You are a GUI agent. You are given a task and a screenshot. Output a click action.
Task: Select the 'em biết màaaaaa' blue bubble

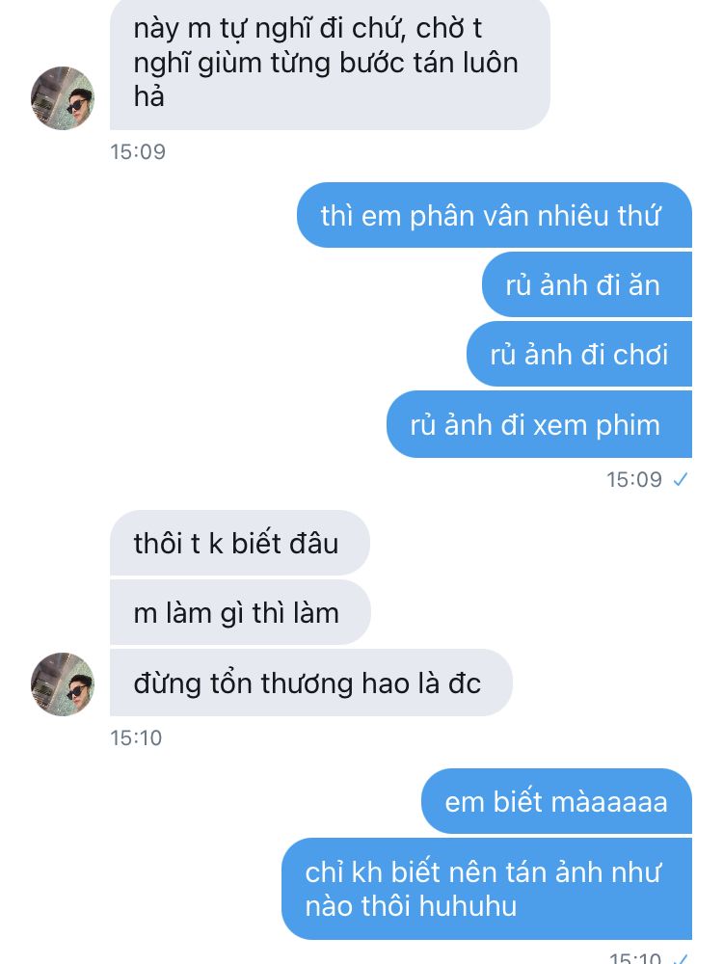tap(556, 801)
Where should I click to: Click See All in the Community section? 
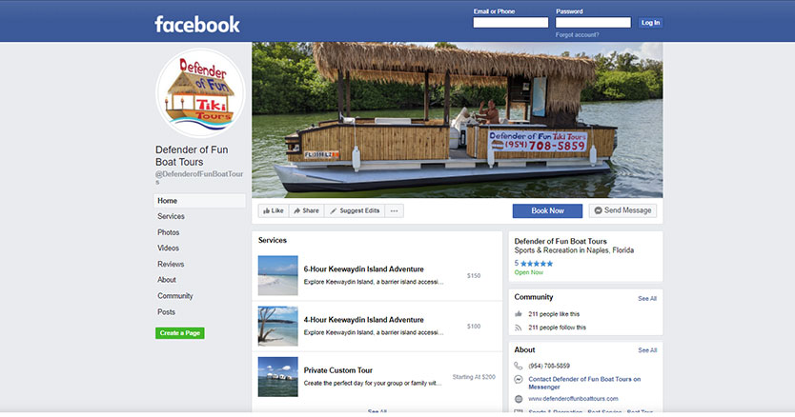point(646,298)
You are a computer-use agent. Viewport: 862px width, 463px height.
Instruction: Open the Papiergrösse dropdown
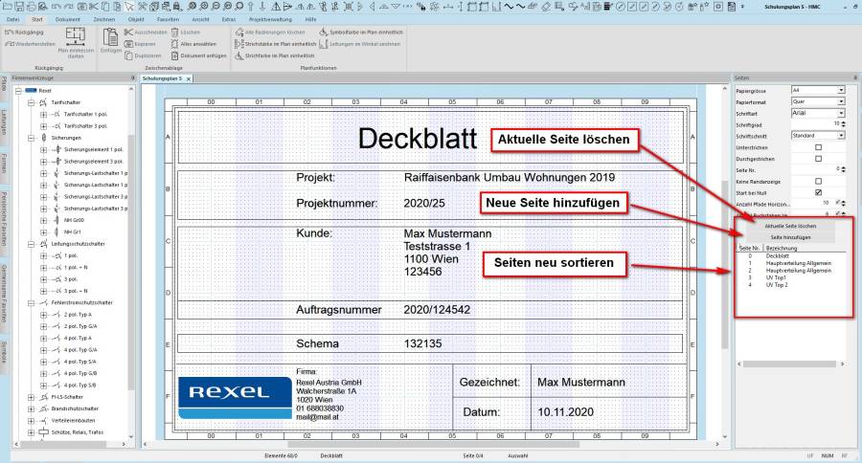click(840, 90)
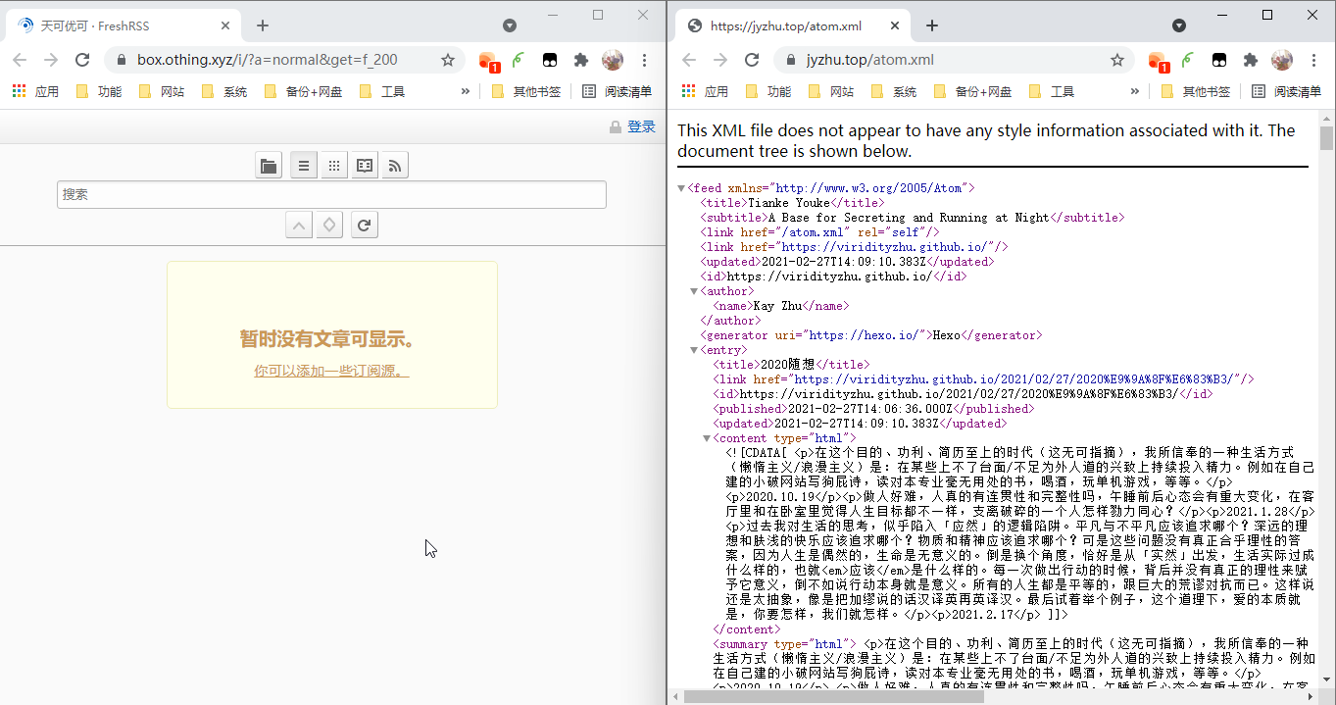Collapse the entry node in the XML tree

693,349
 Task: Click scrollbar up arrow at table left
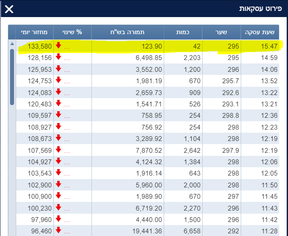[12, 44]
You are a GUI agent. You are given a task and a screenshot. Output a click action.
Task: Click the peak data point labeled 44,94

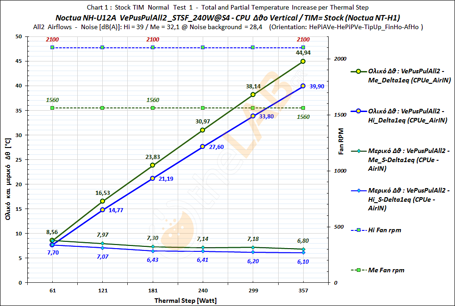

### [TRY IT]
With pictures omitted, restate exactly every line from the one containing "Task: Select the" through the last line of the material, inclusive.

### [RESULT BELOW]
Task: Select the 'em biết màaaaaa' blue bubble

tap(556, 801)
Where should I click to: Click See All in the Community section? 
point(646,298)
You are a computer-use agent. Viewport: 862px width, 463px height.
Instruction: Open the Papiergrösse dropdown
click(840, 90)
Collapse the entry node in the XML tree

693,349
 Task: Click scrollbar up arrow at table left
[12, 44]
You are a GUI agent. You are given a task and a screenshot. Output a click action.
Task: Click the peak data point labeled 44,94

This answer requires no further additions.